# Work instructions
Repeat every entry word for word; omit all pictures.
────────────────────
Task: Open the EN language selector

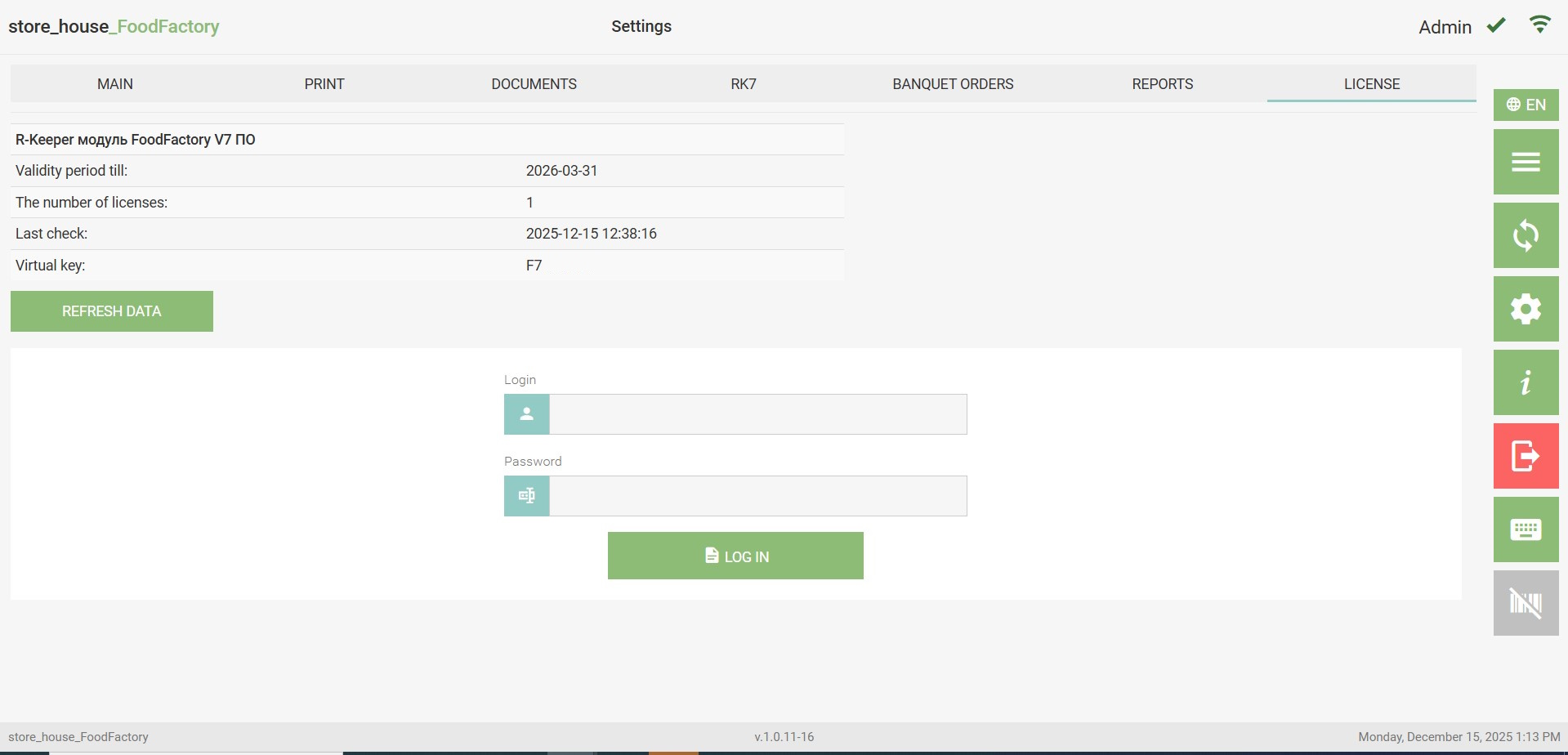Action: point(1526,105)
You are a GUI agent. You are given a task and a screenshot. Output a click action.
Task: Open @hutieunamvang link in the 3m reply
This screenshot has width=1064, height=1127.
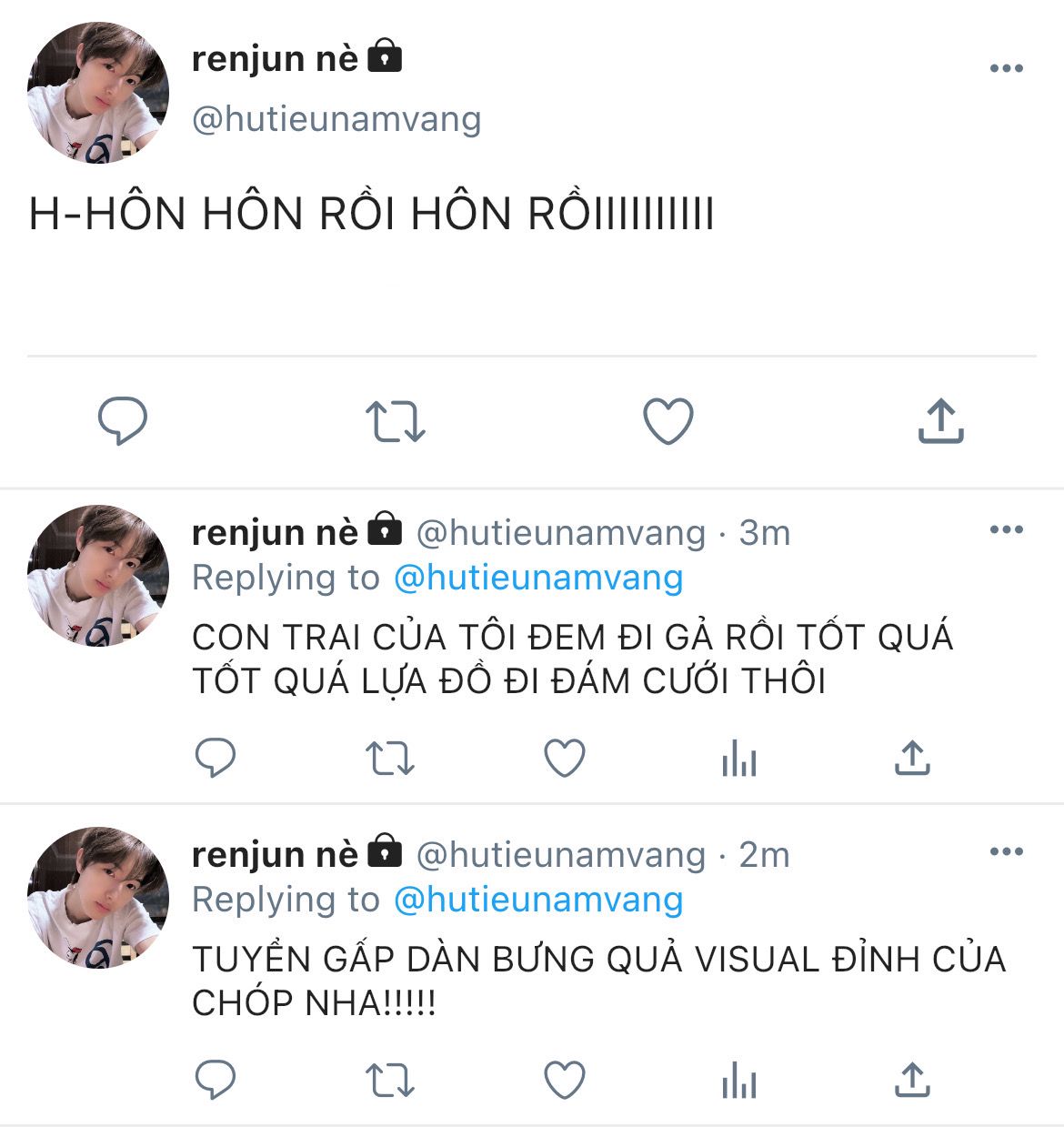(x=538, y=578)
────────────────────
# Expected answer
Task: Open the EN language selector

Action: point(1526,105)
You are a GUI agent. You are given a task and a screenshot. Output a click action.
Task: Open @hutieunamvang link in the 3m reply
This screenshot has width=1064, height=1127.
(x=538, y=578)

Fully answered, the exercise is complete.